I kind of combined bass stuff with some guitar stuff to achieve my sound—I've really been going nuts on eBay! I'm still trying to achieve this one bass sound I keep hearing in my head—kind of taking James Jamerson's feel and mixing that with John Entwistle's or Chris Squire's sound. So it's a funky bottom, with a really aggressive top. The sound on this record is the closest I've gotten to that.

However, Army of Anyone ended up going on "indefinite hiatus" in 2007 after low album sales and Patrick's return to Filter.

In 2007, DeLeo played bass on songs for Japanese rock band B'z, including two on their album Action. He also contributes bass to five songs on their 2019 album New Love, including "Rain & Dream" which also features Joe Perry.

In 2016, DeLeo appeared with Kings of Chaos.

In 2025, DeLeo performed with The Joe Perry Project during a short tour in August and September.
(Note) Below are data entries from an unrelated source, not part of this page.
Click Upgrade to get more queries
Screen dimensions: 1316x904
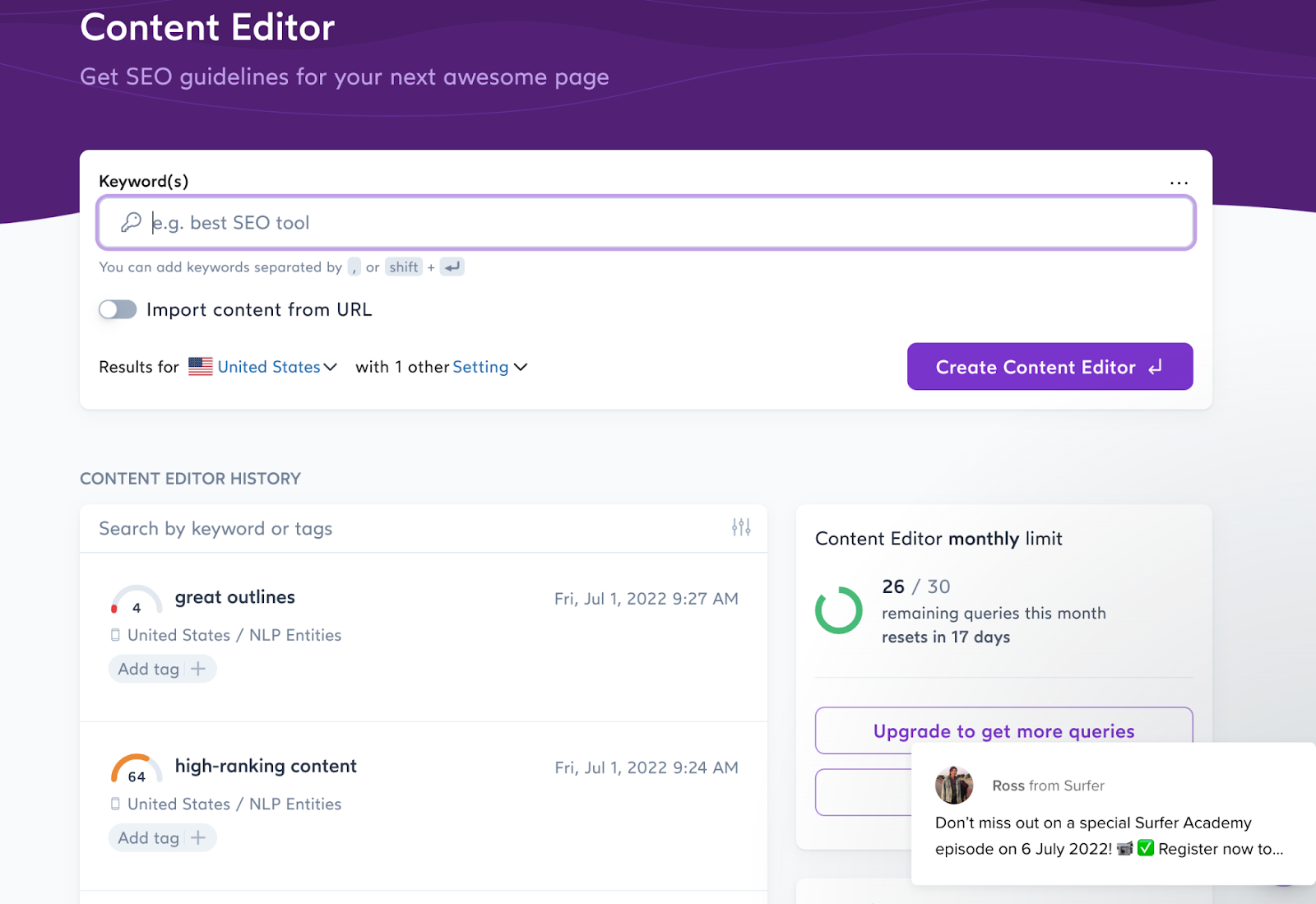point(1003,730)
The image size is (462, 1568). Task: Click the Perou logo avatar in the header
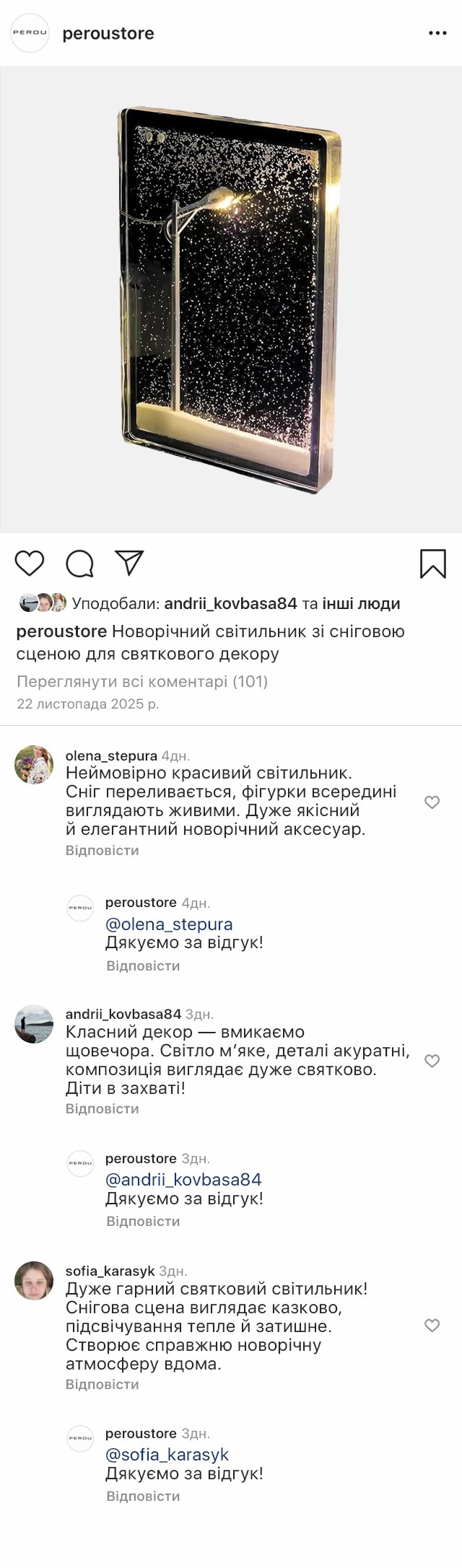click(x=30, y=33)
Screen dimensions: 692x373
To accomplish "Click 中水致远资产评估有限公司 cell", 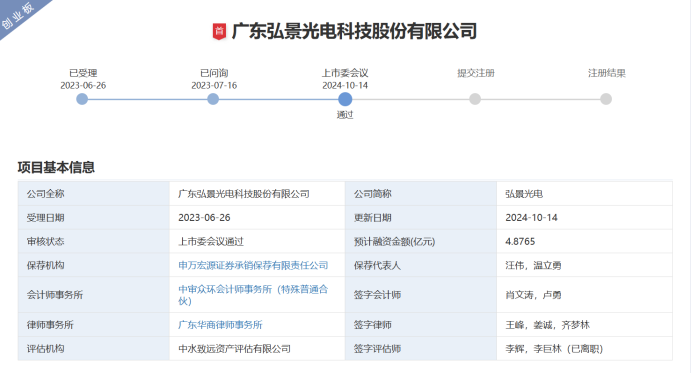I will pos(234,349).
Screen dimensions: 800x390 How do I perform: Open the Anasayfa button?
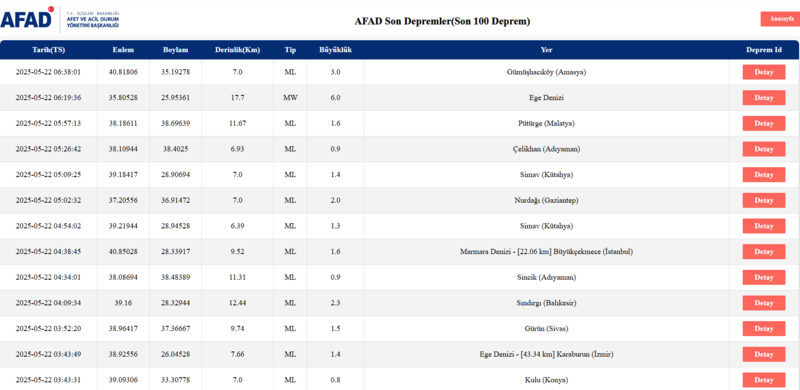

===Solo career (2022–present)===
On September 29, 2022, DeLeo announced his debut solo album Lessons Learned and released its lead single "Love is Not Made of Gold", featuring Jimmy Gnecco, the same day.

=== Equipment and style ===
DeLeo is known for his smooth style of playing, with infusions of jazz, '60s rhythm and blues, and hard rock creating a distinctive tone. His primary influence is Motown bassist James Jamerson. Other influences include John Entwistle of the Who, Rocco Prestia of Tower of Power, Chris Squire of Yes, and John Paul Jones of Led Zeppelin.

Although he primarily uses the Schecter bass live, for recording purposes he has used a wide variety of basses, and has a fondness for oddball off-brand basses from the 1960s, particularly short-scale hollowbody basses which he strung with flat wound strings.

Stone Temple Pilots' debut album Core was recorded with a Jazz-type bass prototype version of his Schecter Model-T bass, a G&L L2000, and an Ampeg SVT amplifier with an 8x10 cabinet. Purple, their second album, was recorded with his live rig. DeLeo's usual studio rig for most of Tiny Music... Songs from the Vatican Gift Shop, all of No. 4, and all of Shangri-La Dee Da, all by Stone Temple Pilots, was more complicated; he split his signal, bi-amping it to a '67 50-watt Marshall Plexi guitar head with '69 Marshall keyboard 8x10 cabinet, and a '59 Fender Bassman amplifier with a custom 1x15 cabinet. This configuration, which DeLeo noted in a Bass Player Magazine article as being an idea he lifted from Chris Squire of Yes, allowed him to use distorted and clean sounds simultaneously and produce more workable sounds on tape by blending the signals to taste.

== Personal life ==
DeLeo is married to Kristen and has two sons. He lives in Palos Verdes, California.